Pro-Mursi Group Warns Egypt Authorities Plotting Attacks
Loyalists of ousted President Mohamed Mursi said Egyptian authorities were trying to discredit them by staging violent attacks, and demanded an investigation into an overnight bombing that wounded 25 people.
The call by the Anti-Coup Pro-Democracy Alliance was the latest salvo in the faceoff between Mursi’s supporters and the transitional government the military installed after deposing the Islamist leader on July 3. The explosion targeted a security headquarters in Mansoura, northeast of Cairo.
Violence has flared daily between the sides in the three weeks since Mursi was removed, dimming hopes of reconciliation and raising fears the fighting will escalate and deepen the polarization that has grown since Mursi’s election last year.

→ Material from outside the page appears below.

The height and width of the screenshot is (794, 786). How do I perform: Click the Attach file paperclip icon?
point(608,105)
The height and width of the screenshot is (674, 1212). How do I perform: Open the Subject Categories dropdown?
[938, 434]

The pro-Mursi group condemned the overnight bombing, while warning of “an apparent plan by security and intelligence agencies to plot violent attacks to terrorize citizens” and link them to the “peaceful protesters who announced more than once that their power lies in their peacefulness.”

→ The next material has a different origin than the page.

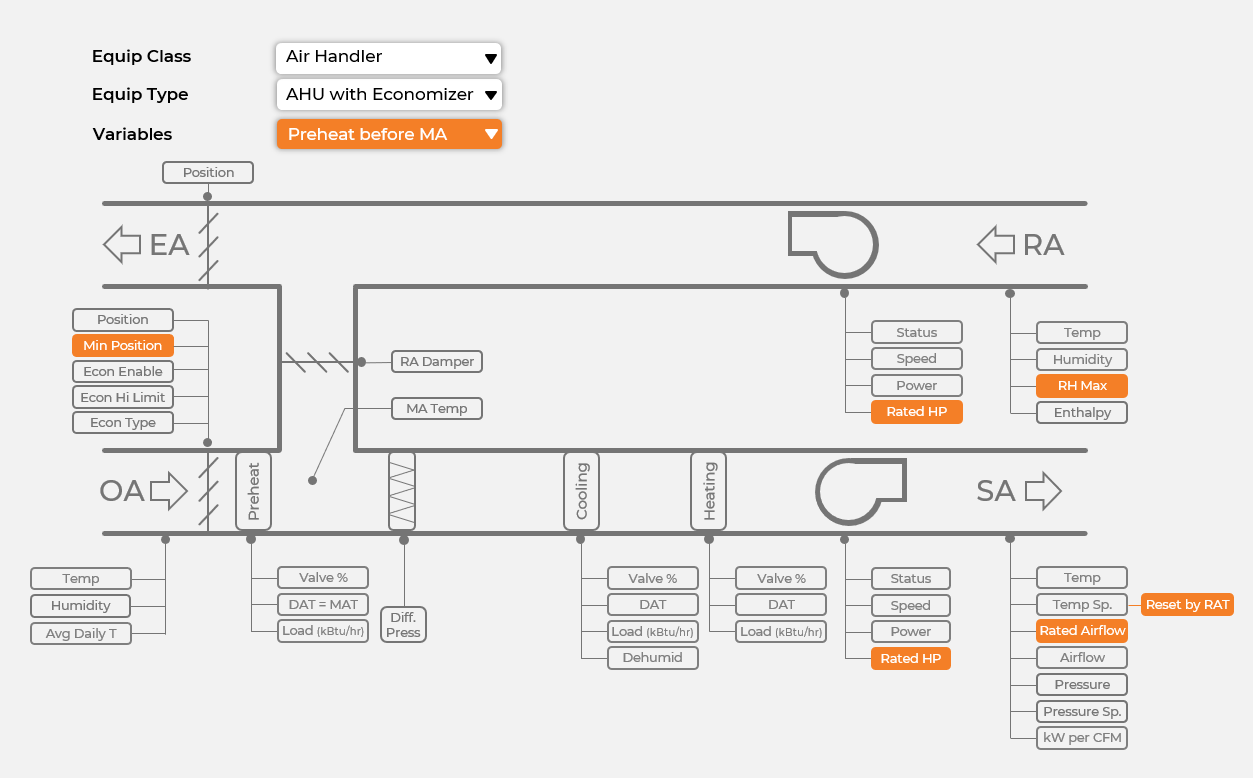1253x778 pixels.
Task: Select the Cooling coil icon
Action: click(581, 490)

Mursi’s supporters have accused the government of interim President Adly Mansour of cracking down on the former leader’s Islamist allies since his overthrow, with arrests, travel bans and asset freezes. The Islamists, led by the Muslim Brotherhood that fielded him for office, have been holding open-ended protests demanding he be restored to power.
Ahmed El-Meslemani, the presidential spokesman, said in a statement responding to the blast that “Egypt has triumphed before in the war against terror and will again.”
In another overnight attack, unidentified assailants fired a rocket-propelled grenade at a police station in the city of El-Arish in the northern Sinai peninsula, wounding one officer, the local security directorate said in an e-mailed statement.
The attack was the latest in a string of assaults on security forces in the Sinai in recent weeks. The military has stepped up a crackdown on jihadists and others there in a bid to restore order to the region, which has become increasingly lawless since longtime leader Hosni Mubarak was ousted in 2011.